Spatial variations in submarine caldera-hosted hydrothermal systems: Insights from sulfide chemistry, Niuatahi caldera, Tonga rear-arc

Submarine “black smoker” systems and their associated seafloor massive sulfides (SMS) may represent economic resources for future generations. However, the processes leading to spatial variations in the mineralogical and chemical composition of subduction zone-related hydrothermal systems remain poorly constrained. The large submarine caldera of Niuatahi volcano hosts several active hydrothermal vent sites associated with faults at the caldera wall and with young post-caldera volcanic cones, venting vapor-rich and black smoker-type-fluids with temperatures up to 334 °C. We combine bulk sulfide chemistry with in-situ trace element data and S- and Pb isotopes of pyrite, sphalerite, chalcopyrite to decipher key ore-forming processes causing spatial variations in metal(loid) enrichment. We refer these spatial variations within the caldera to a continuum between magmatic fluid-dominated venting at the central cones (high Cu, As, Bi, Te, Au, Sb, δ34S = -10.6 - 2.7 ‰) compared to fluid-rock interaction and seawater mixing at the caldera wall (high Au, Ag, Cd, Pb, δ34S = -0.6 - 6.3 ‰).
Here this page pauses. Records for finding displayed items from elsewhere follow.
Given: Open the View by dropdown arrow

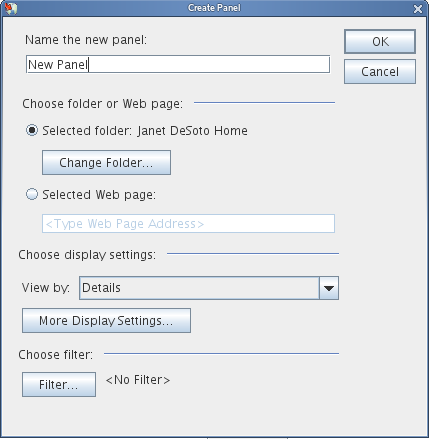Looking at the screenshot, I should point(329,288).
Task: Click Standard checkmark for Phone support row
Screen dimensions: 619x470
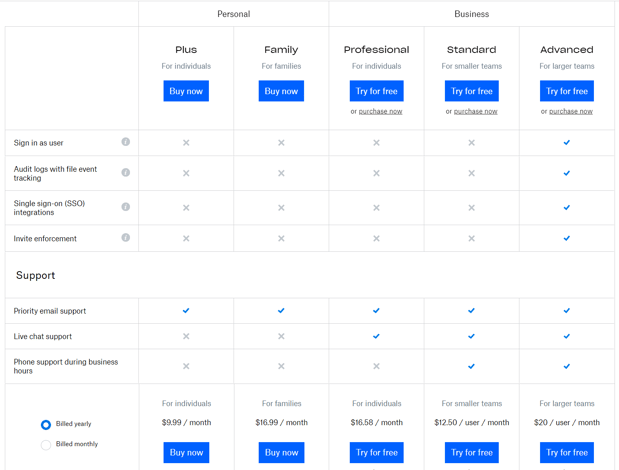Action: (472, 366)
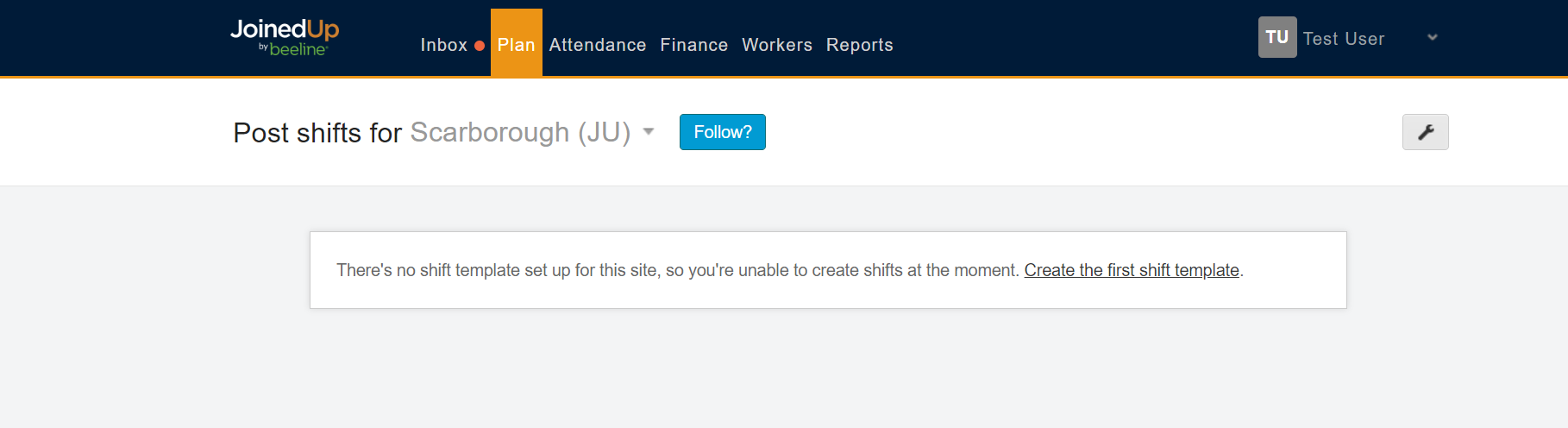The width and height of the screenshot is (1568, 428).
Task: Click the Post shifts for heading
Action: pyautogui.click(x=317, y=133)
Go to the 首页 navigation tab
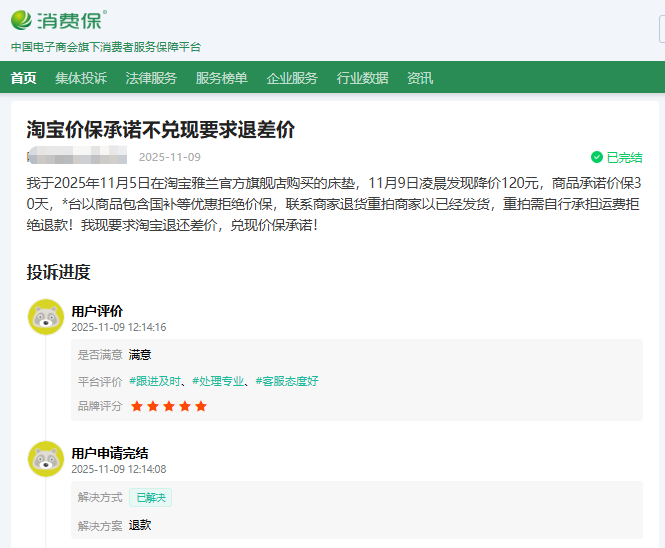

Lead isotopes of sulfide separates suggest a connected hydrothermal circulation cell and/or similar source rock compositions in the central part of the caldera compared to a discrete one at the caldera wall. We conclude that metal(loid)s from distinct sources (magmatic volatiles vs. host rock leaching) combined with hydrothermal fractionation (e.g., boiling) leads to spatial variations in economically relevant elements (e.g., Te, Au, Ag, Bi, Se, Co) in submarine caldera-hosted hydrothermal systems. This has important implications on exploration of fossil SMS or volcanogenic massive sulfide deposits on land.